PROBLEM STATEMENT = Please restate, word for word, the lines below that begin at the one with "Česta pitanja (235, 2451)" and end at the one with "Honor Magic 6 Pro Test (1055, 1326)". Leave out all other lines.

LISTED RECORDS =
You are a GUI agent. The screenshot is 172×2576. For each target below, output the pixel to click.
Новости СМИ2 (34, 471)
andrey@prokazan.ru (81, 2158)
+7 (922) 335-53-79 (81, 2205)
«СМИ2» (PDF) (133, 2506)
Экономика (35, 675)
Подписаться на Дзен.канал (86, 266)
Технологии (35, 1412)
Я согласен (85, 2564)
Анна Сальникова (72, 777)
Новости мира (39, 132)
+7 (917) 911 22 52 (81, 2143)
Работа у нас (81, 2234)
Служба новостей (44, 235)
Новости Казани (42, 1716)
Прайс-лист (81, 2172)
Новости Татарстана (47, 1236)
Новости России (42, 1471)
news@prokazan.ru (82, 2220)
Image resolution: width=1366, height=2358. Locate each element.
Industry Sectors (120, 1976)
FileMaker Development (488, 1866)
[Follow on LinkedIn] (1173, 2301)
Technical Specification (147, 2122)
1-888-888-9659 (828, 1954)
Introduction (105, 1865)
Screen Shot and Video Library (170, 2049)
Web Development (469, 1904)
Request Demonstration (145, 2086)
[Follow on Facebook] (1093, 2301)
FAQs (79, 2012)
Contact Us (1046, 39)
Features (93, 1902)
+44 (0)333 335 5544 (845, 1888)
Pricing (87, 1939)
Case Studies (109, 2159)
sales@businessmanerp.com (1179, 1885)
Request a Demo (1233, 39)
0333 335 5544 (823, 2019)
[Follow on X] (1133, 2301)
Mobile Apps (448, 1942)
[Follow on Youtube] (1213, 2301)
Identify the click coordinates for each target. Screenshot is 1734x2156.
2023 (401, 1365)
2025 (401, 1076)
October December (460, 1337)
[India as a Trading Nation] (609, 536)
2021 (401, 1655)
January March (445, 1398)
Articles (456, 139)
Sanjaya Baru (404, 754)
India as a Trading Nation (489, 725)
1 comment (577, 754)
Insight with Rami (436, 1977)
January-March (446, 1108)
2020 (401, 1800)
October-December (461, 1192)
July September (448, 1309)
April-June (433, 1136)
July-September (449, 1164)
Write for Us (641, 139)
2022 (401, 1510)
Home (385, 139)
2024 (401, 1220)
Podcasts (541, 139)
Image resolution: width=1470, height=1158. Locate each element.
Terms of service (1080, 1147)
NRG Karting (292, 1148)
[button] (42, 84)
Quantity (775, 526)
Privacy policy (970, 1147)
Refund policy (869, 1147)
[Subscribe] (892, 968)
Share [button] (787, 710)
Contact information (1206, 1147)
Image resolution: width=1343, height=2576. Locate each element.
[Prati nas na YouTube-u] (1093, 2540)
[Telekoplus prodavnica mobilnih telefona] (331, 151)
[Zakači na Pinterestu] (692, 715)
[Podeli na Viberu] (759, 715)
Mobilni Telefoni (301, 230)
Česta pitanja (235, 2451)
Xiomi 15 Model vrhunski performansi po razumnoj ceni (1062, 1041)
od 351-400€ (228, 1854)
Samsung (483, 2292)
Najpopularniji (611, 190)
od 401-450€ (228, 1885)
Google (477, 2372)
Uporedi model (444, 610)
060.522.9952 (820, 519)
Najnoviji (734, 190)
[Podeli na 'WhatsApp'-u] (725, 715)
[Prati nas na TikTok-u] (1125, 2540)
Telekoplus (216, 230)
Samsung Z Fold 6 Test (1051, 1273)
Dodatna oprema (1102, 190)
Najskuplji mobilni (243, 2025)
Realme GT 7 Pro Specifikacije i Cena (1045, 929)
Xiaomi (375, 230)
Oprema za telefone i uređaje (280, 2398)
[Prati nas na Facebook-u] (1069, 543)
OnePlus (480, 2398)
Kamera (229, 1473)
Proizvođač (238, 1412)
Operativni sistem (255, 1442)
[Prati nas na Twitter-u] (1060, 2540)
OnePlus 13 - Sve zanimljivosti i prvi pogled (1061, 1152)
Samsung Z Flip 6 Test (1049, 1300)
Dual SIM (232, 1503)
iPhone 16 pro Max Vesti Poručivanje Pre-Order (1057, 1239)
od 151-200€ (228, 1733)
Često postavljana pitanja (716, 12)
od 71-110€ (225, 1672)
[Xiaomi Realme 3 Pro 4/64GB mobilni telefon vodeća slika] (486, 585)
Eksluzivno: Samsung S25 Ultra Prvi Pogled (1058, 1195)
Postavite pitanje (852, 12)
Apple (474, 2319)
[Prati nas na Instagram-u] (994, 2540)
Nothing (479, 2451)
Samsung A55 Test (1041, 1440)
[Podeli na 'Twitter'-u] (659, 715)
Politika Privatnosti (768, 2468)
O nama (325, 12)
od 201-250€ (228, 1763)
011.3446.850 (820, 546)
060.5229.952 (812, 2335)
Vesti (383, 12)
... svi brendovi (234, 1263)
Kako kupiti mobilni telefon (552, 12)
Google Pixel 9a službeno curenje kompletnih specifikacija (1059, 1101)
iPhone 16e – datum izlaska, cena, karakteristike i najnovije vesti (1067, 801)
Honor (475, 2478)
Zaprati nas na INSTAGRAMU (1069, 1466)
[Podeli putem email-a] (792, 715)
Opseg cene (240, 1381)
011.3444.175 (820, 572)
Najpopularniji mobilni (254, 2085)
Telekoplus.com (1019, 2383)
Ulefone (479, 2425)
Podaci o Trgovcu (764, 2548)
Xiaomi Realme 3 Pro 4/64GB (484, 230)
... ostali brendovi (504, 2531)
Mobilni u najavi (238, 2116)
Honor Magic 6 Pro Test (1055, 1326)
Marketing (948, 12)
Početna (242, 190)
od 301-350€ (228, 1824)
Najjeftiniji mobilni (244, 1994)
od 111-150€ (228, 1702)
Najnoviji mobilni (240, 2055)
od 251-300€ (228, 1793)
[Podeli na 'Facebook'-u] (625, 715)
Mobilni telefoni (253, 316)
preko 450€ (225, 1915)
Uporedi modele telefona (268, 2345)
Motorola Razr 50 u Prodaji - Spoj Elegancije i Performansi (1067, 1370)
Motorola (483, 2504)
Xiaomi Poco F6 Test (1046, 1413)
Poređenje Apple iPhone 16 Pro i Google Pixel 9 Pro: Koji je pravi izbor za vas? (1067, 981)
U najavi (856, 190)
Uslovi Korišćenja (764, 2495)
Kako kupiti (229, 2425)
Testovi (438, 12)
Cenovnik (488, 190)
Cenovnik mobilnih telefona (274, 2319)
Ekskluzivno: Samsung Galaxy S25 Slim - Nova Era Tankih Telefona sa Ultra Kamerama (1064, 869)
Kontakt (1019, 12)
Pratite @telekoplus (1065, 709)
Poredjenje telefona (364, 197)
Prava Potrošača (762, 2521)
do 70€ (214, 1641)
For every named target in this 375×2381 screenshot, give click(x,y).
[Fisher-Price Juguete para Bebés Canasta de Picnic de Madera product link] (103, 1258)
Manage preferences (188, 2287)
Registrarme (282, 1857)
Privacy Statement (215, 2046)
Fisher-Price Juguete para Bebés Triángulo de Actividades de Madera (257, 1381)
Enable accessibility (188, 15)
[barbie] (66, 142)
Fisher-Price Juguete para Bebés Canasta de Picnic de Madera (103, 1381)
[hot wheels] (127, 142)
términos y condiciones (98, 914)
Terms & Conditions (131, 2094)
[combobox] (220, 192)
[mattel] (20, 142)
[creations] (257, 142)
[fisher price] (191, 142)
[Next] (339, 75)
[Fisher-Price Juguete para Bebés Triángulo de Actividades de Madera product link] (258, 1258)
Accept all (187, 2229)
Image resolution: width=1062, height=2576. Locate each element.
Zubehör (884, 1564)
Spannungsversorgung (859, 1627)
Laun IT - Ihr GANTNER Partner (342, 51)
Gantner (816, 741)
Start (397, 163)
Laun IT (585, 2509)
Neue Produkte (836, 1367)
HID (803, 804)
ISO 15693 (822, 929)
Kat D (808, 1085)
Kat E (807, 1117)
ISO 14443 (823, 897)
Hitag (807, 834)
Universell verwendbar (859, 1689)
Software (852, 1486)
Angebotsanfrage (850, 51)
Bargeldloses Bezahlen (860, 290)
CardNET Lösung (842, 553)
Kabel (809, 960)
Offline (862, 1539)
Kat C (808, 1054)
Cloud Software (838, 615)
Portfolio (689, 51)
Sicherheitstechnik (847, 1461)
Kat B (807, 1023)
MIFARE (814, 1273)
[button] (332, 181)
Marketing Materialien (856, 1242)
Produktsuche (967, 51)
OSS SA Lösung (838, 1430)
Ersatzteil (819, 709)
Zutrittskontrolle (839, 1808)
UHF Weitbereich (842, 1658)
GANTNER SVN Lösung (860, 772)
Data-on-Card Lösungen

SOLUTION TO THE PROBLEM =
Česta pitanja (235, 2451)
Xiomi 15 Model vrhunski performansi po razumnoj ceni (1062, 1041)
od 351-400€ (228, 1854)
Samsung (483, 2292)
Najpopularniji (611, 190)
od 401-450€ (228, 1885)
Google (477, 2372)
Uporedi model (444, 610)
060.522.9952 (820, 519)
Najnoviji (734, 190)
[Podeli na 'WhatsApp'-u] (725, 715)
[Prati nas na TikTok-u] (1125, 2540)
Telekoplus (216, 230)
Samsung Z Fold 6 Test (1051, 1273)
Dodatna oprema (1102, 190)
Najskuplji mobilni (243, 2025)
Realme GT 7 Pro Specifikacije i Cena (1045, 929)
Xiaomi (375, 230)
Oprema za telefone i uređaje (280, 2398)
[Prati nas na Facebook-u] (1069, 543)
OnePlus (480, 2398)
Kamera (229, 1473)
Proizvođač (238, 1412)
Operativni sistem (255, 1442)
[Prati nas na Twitter-u] (1060, 2540)
OnePlus 13 - Sve zanimljivosti i prvi pogled (1061, 1152)
Samsung Z Flip 6 Test (1049, 1300)
Dual SIM (232, 1503)
iPhone 16 pro Max Vesti Poručivanje Pre-Order (1057, 1239)
od 151-200€ (228, 1733)
Često postavljana pitanja (716, 12)
od 71-110€ (225, 1672)
[Xiaomi Realme 3 Pro 4/64GB mobilni telefon vodeća slika] (486, 585)
Eksluzivno: Samsung S25 Ultra Prvi Pogled (1058, 1195)
Postavite pitanje (852, 12)
Apple (474, 2319)
[Prati nas na Instagram-u] (994, 2540)
Nothing (479, 2451)
Samsung A55 Test (1041, 1440)
[Podeli na 'Twitter'-u] (659, 715)
Politika Privatnosti (768, 2468)
O nama (325, 12)
od 201-250€ (228, 1763)
011.3446.850 (820, 546)
060.5229.952 (812, 2335)
Vesti (383, 12)
... svi brendovi (234, 1263)
Kako kupiti mobilni telefon (552, 12)
Google Pixel 9a službeno curenje kompletnih specifikacija (1059, 1101)
iPhone 16e – datum izlaska, cena, karakteristike i najnovije vesti (1067, 801)
Honor (475, 2478)
Zaprati nas na INSTAGRAMU (1069, 1466)
[Podeli putem email-a] (792, 715)
Opseg cene (240, 1381)
011.3444.175 (820, 572)
Najpopularniji mobilni (254, 2085)
Telekoplus.com (1019, 2383)
Ulefone (479, 2425)
Podaci o Trgovcu (764, 2548)
Xiaomi Realme 3 Pro 4/64GB (484, 230)
... ostali brendovi (504, 2531)
Mobilni u najavi (238, 2116)
Honor Magic 6 Pro Test (1055, 1326)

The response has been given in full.